Now if you were a genuine tartan diaper-wearing punk in the Seventies, you probably had your piercings done by a friend at a party with a needle and a cork and may even remember the mixture of pride and pain when it inevitably got infected. When you are a midlife punk it’s a much more high-end affair, preferably performed by Maria Tash, the New York-based celebrity piercer who occasionally does ten-day pop-ups in Liberty of London.

 

Get your upper ears pierced, but use diamonds from Maria Tash

Counting Gwyneth and Julianne Moore as clients, Tash is the midlife punk’s priestess, luxuriously puncturing helixes, daiths and tash rooks (the bit in the upper inner rim of the ear, ouch) with a variety of diamonds, sapphires and opals.

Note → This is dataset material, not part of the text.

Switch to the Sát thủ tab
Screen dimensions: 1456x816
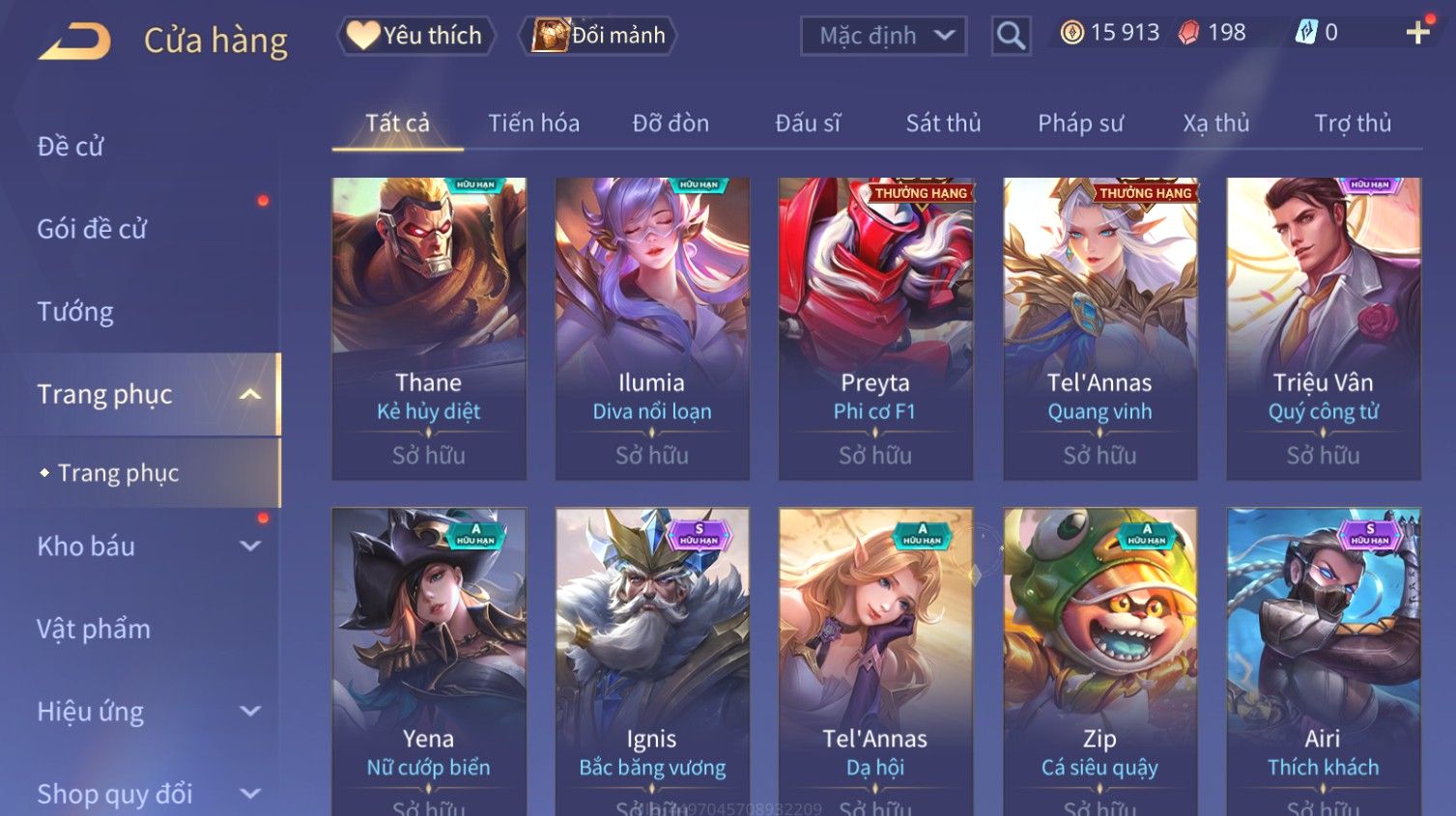(943, 124)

But then anarchy, pain, hardship, that’s not what midlife punkdom is about. It’s about the stark realisation that once we hit our mid-fifties we need to keep as hi-vis as possible in order not to be completely ignored. How to show the world there is life in the old dog yet? Pander not to the male gaze, but to anybody’s gaze, frankly, that’s how, and how better than via the well-worn path of punkdom?

 

As I write this, I’m looking at my nails, super-short and painted in a shade of purply black by the new hot nail art eco-brand Kure Bazaar (I ditched the tasteful French pink ages ago). Hard to believe for anyone born after 1980, but once upon a time the only brand to buy for colours other than red or pink, was Rimmel. Nowadays the couture houses would be nothing without their non-pretty colours. A case in point is the hot new shade by Guerlain, Denim Jacket (exactly as you would picture the colour to be).

 

Nails are a great canvas for us fiftysomethings to act out our punkish tendencies. This summer in Mykonos I’m thinking of doing turquoise blue nails, with stick-on appliqué eyes by the super-cool Parisian brand Alfa K Divine with a tan and my diamond “atomic pop art” rings from Diane Kordas.

 

I’m also, if truth be told, thinking of dyeing my hair candy-floss pink, Helen Mirren style, maybe even cutting it short, once summer is out of the way. The honey blond balayage and the cute bedhead tonging are all very well for now, but is it a look I can take into my sixties? One needs to be prophylactic about such things, and if I did take the plunge I know I wouldn’t be alone. As my finger-on-the-pulse colourist Josh Wood says, “If you’re out and there isn’t someone at the table with pink hair, you’re probably in the wrong place.”

 

The trend is clearly filtering down. I went to my son’s prize-giving the other night and there were definitely more than a few ironic blue rinses (not to mention those Bella Freud 1970 sweaters) in the audience.

 

“Pink is very popular because it suits a lot of skin tones,” says Sapphire Driver, the salon manager at Bleach, the London salon that started the trend for bright, pastel-coloured dye jobs and which is frequented by Florence Welch and Sienna Miller. “Lilac is also really popular, and great for women who are going grey.” She says that many clients who came to them when they first opened five years ago are now in their forties and beyond and bringing their friends with them. “In London it has become such a recognised thing. People aren’t weirded out at all by seeing an older woman with pink hair.”

 

So unfair somehow, isn’t it — us older folk hijacking what rightfully belongs to young folk, thereby denuding it of all trace of cool and forcing said young folk to find something else? But then, plus ça change, right?

 

Meanwhile, if you see a middle-aged lady in fluorescent pink glasses advancing down the Talgarth Road with her brake lights on and Fat White Family blaring out of the windows, that’ll most likely be me.